[TEXT SEGMENT]
[<prev] [next>] [<thread-prev] [thread-next>] [day] [month] [year] [list]
Message-Id: <1389000716-3274-3-git-send-email-amadvance@gmail.com>
Date: Mon, 6 Jan 2014 10:31:56 +0100
From: Andrea Mazzoleni <amadvance@...il.com>
To: neilb@...e.de
Cc: clm@...com, jbacik@...com, linux-kernel@...r.kernel.org,
linux-raid@...r.kernel.org, linux-btrfs@...r.kernel.org,
amadvance@...il.com
Subject: [RFC v2 2/2] fs: btrfs: Extends btrfs/raid56 to support up to six parities
This patch changes btrfs/raid56.c to use the new raid interface and
extends its support to an arbitrary number of parities.
More in details, the two faila/failb failure indexes are now replaced
with a fail[] vector that keeps track of up to six failures, and now
the new raid_par() and raid_rec() functions are used to handle with
parity instead of the old xor/raid6 ones.
Signed-off-by: Andrea Mazzoleni <amadvance@...il.com>
---
fs/btrfs/Kconfig | 1 +
fs/btrfs/raid56.c | 278 ++++++++++++++++++-----------------------------------
fs/btrfs/raid56.h | 12 ++-
fs/btrfs/volumes.c | 4 +-
4 files changed, 102 insertions(+), 193 deletions(-)

[WHAT YOU NEED TO DO]
1. Translate this sentence from the patch email into Spanish: "This patch changes btrfs/raid56.c to use the new raid interface and extends its support to an arbitrary number of parities."
2. List every file path that appears in the change summary of the patch email.
3. Reproduce the part of the patch email between "[<prev] [next>] [<thread-prev]" and "number of parities.", inclusive.

[Stored items]

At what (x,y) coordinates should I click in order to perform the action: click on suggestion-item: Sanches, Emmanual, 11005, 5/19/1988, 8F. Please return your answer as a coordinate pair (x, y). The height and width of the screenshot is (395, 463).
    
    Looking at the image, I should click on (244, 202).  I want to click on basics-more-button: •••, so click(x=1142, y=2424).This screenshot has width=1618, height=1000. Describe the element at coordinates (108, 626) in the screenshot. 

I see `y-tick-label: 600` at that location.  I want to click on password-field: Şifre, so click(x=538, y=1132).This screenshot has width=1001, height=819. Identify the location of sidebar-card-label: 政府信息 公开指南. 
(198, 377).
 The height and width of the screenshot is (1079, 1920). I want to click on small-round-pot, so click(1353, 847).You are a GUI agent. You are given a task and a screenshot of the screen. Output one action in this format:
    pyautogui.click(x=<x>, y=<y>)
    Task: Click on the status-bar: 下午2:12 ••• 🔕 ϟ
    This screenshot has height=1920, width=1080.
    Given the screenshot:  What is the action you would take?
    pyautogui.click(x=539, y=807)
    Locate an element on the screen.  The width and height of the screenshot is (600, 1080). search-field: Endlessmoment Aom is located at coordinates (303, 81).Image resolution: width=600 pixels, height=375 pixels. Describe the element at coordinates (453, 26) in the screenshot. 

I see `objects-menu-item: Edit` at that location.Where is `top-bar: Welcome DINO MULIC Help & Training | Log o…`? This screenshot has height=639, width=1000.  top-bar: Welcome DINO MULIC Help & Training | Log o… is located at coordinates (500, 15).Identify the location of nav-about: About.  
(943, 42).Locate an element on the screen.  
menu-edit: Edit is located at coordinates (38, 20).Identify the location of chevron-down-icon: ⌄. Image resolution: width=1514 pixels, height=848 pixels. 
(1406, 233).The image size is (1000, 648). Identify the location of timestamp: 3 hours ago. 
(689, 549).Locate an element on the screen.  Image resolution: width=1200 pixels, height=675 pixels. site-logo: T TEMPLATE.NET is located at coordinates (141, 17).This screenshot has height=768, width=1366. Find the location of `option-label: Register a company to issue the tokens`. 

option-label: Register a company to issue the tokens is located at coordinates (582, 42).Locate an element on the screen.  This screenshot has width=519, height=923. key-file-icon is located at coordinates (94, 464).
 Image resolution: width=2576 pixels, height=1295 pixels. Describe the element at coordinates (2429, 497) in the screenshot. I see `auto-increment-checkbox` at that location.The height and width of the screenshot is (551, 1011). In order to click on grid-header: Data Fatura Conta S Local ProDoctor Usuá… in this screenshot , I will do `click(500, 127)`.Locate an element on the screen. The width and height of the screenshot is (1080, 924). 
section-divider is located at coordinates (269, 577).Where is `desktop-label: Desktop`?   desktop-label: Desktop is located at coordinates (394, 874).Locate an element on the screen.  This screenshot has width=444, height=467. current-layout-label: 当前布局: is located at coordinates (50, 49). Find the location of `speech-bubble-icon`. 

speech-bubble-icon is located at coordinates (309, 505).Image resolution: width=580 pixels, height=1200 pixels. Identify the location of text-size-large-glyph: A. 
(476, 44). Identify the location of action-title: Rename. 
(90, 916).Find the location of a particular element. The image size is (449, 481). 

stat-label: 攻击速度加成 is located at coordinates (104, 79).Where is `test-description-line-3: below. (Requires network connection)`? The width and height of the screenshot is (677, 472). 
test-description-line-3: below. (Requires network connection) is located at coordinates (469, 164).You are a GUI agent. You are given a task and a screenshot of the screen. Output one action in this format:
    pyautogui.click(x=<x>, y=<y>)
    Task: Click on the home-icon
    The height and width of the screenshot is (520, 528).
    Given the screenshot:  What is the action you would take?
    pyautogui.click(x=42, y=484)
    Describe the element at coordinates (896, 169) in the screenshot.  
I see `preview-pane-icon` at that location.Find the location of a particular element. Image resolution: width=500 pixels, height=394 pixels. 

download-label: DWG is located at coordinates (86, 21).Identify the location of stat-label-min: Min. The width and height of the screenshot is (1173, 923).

[EXPECTED OUTPUTS]
1. Este parche modifica btrfs/raid56.c para usar la nueva interfaz raid y amplía su compatibilidad a un número arbitrario de paridades.

2.
fs/btrfs/Kconfig
fs/btrfs/raid56.c
fs/btrfs/raid56.h
fs/btrfs/volumes.c

3.
[<prev] [next>] [<thread-prev] [thread-next>] [day] [month] [year] [list]
Message-Id: <1389000716-3274-3-git-send-email-amadvance@gmail.com>
Date: Mon, 6 Jan 2014 10:31:56 +0100
From: Andrea Mazzoleni <amadvance@...il.com>
To: neilb@...e.de
Cc: clm@...com, jbacik@...com, linux-kernel@...r.kernel.org,
linux-raid@...r.kernel.org, linux-btrfs@...r.kernel.org,
amadvance@...il.com
Subject: [RFC v2 2/2] fs: btrfs: Extends btrfs/raid56 to support up to six parities
This patch changes btrfs/raid56.c to use the new raid interface and
extends its support to an arbitrary number of parities.